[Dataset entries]
***

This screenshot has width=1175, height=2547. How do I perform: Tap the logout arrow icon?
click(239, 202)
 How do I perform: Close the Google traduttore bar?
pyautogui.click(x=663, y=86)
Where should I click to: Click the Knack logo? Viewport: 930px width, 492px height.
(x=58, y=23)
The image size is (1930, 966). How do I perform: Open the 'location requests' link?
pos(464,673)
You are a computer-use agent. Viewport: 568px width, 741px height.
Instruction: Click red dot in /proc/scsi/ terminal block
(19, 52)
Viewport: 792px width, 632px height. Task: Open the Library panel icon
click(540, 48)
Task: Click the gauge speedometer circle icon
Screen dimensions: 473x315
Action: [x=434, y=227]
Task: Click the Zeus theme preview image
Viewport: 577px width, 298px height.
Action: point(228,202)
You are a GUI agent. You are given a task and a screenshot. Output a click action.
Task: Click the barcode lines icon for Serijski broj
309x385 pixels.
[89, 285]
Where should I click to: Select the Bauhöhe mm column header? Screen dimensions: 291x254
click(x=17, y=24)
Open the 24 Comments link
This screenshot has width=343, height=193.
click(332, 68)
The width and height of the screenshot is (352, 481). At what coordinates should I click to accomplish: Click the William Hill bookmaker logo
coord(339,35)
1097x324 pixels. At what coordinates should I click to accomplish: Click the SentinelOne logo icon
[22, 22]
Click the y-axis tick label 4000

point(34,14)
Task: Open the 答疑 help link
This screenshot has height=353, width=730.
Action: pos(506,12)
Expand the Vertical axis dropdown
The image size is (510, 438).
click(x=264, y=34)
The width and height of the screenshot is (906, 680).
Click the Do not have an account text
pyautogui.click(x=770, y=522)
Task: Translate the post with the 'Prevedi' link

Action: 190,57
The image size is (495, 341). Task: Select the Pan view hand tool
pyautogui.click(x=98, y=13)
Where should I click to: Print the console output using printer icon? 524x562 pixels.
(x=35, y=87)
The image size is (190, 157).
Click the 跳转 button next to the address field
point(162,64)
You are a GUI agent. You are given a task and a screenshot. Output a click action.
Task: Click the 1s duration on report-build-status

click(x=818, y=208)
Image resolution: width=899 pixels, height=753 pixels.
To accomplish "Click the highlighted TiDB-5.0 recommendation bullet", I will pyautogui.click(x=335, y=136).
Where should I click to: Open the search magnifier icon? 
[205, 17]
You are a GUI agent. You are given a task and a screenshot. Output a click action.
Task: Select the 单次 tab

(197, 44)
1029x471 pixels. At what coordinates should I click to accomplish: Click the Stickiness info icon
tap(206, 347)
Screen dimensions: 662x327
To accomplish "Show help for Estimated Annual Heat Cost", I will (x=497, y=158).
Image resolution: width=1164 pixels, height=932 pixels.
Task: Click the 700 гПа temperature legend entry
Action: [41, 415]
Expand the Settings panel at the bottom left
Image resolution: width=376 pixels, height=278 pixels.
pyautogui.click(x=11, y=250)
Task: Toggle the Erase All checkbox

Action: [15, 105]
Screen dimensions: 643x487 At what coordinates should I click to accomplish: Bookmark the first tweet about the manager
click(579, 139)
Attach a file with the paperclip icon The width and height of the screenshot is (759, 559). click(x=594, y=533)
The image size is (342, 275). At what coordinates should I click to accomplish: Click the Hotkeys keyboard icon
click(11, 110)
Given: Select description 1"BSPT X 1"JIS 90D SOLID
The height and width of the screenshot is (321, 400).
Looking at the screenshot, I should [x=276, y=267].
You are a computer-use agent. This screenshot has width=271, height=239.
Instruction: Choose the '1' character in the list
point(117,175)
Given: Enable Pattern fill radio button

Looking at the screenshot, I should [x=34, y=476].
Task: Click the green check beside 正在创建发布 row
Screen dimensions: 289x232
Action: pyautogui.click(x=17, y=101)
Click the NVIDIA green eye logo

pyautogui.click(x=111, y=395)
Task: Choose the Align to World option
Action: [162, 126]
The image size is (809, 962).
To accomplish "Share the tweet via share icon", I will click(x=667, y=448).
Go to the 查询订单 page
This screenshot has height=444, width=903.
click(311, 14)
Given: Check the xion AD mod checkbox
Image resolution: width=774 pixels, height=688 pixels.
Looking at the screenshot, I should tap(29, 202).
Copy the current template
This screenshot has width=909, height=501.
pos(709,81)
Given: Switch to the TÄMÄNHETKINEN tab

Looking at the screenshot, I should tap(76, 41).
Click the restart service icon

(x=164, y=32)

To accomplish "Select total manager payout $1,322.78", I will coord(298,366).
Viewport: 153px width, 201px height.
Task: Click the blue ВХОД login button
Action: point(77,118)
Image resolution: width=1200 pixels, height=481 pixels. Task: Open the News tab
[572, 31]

***

### What to do
Every entry should be duplicated exactly as written.

### Completed exercise
This screenshot has width=1175, height=2547. How do I perform: Tap the logout arrow icon?
click(239, 202)
 How do I perform: Close the Google traduttore bar?
pyautogui.click(x=663, y=86)
Where should I click to: Click the Knack logo? Viewport: 930px width, 492px height.
(x=58, y=23)
The image size is (1930, 966). How do I perform: Open the 'location requests' link?
pos(464,673)
You are a computer-use agent. Viewport: 568px width, 741px height.
Instruction: Click red dot in /proc/scsi/ terminal block
(19, 52)
Viewport: 792px width, 632px height. Task: Open the Library panel icon
click(540, 48)
Task: Click the gauge speedometer circle icon
Screen dimensions: 473x315
Action: [x=434, y=227]
Task: Click the Zeus theme preview image
Viewport: 577px width, 298px height.
Action: point(228,202)
You are a GUI agent. You are given a task and a screenshot. Output a click action.
Task: Click the barcode lines icon for Serijski broj
309x385 pixels.
[89, 285]
Where should I click to: Select the Bauhöhe mm column header? Screen dimensions: 291x254
click(x=17, y=24)
Open the 24 Comments link
This screenshot has width=343, height=193.
click(332, 68)
The width and height of the screenshot is (352, 481). At what coordinates should I click to accomplish: Click the William Hill bookmaker logo
coord(339,35)
1097x324 pixels. At what coordinates should I click to accomplish: Click the SentinelOne logo icon
[22, 22]
Click the y-axis tick label 4000

point(34,14)
Task: Open the 答疑 help link
This screenshot has height=353, width=730.
Action: pos(506,12)
Expand the Vertical axis dropdown
The image size is (510, 438).
click(x=264, y=34)
The width and height of the screenshot is (906, 680).
Click the Do not have an account text
pyautogui.click(x=770, y=522)
Task: Translate the post with the 'Prevedi' link

Action: 190,57
The image size is (495, 341). Task: Select the Pan view hand tool
pyautogui.click(x=98, y=13)
Where should I click to: Print the console output using printer icon? 524x562 pixels.
(x=35, y=87)
The image size is (190, 157).
Click the 跳转 button next to the address field
point(162,64)
You are a GUI agent. You are given a task and a screenshot. Output a click action.
Task: Click the 1s duration on report-build-status

click(x=818, y=208)
Image resolution: width=899 pixels, height=753 pixels.
To accomplish "Click the highlighted TiDB-5.0 recommendation bullet", I will pyautogui.click(x=335, y=136).
Where should I click to: Open the search magnifier icon? 
[205, 17]
You are a GUI agent. You are given a task and a screenshot. Output a click action.
Task: Select the 单次 tab

(197, 44)
1029x471 pixels. At what coordinates should I click to accomplish: Click the Stickiness info icon
tap(206, 347)
Screen dimensions: 662x327
To accomplish "Show help for Estimated Annual Heat Cost", I will (x=497, y=158).
Image resolution: width=1164 pixels, height=932 pixels.
Task: Click the 700 гПа temperature legend entry
Action: [41, 415]
Expand the Settings panel at the bottom left
Image resolution: width=376 pixels, height=278 pixels.
pyautogui.click(x=11, y=250)
Task: Toggle the Erase All checkbox

Action: [15, 105]
Screen dimensions: 643x487 At what coordinates should I click to accomplish: Bookmark the first tweet about the manager
click(579, 139)
Attach a file with the paperclip icon The width and height of the screenshot is (759, 559). click(x=594, y=533)
The image size is (342, 275). At what coordinates should I click to accomplish: Click the Hotkeys keyboard icon
click(11, 110)
Given: Select description 1"BSPT X 1"JIS 90D SOLID
The height and width of the screenshot is (321, 400).
Looking at the screenshot, I should [x=276, y=267].
You are a computer-use agent. This screenshot has width=271, height=239.
Instruction: Choose the '1' character in the list
point(117,175)
Given: Enable Pattern fill radio button

Looking at the screenshot, I should [x=34, y=476].
Task: Click the green check beside 正在创建发布 row
Screen dimensions: 289x232
Action: pyautogui.click(x=17, y=101)
Click the NVIDIA green eye logo

pyautogui.click(x=111, y=395)
Task: Choose the Align to World option
Action: [162, 126]
The image size is (809, 962).
To accomplish "Share the tweet via share icon", I will click(x=667, y=448).
Go to the 查询订单 page
This screenshot has height=444, width=903.
click(311, 14)
Given: Check the xion AD mod checkbox
Image resolution: width=774 pixels, height=688 pixels.
Looking at the screenshot, I should tap(29, 202).
Copy the current template
This screenshot has width=909, height=501.
pos(709,81)
Given: Switch to the TÄMÄNHETKINEN tab

Looking at the screenshot, I should tap(76, 41).
Click the restart service icon

(x=164, y=32)

To accomplish "Select total manager payout $1,322.78", I will coord(298,366).
Viewport: 153px width, 201px height.
Task: Click the blue ВХОД login button
Action: point(77,118)
Image resolution: width=1200 pixels, height=481 pixels. Task: Open the News tab
[572, 31]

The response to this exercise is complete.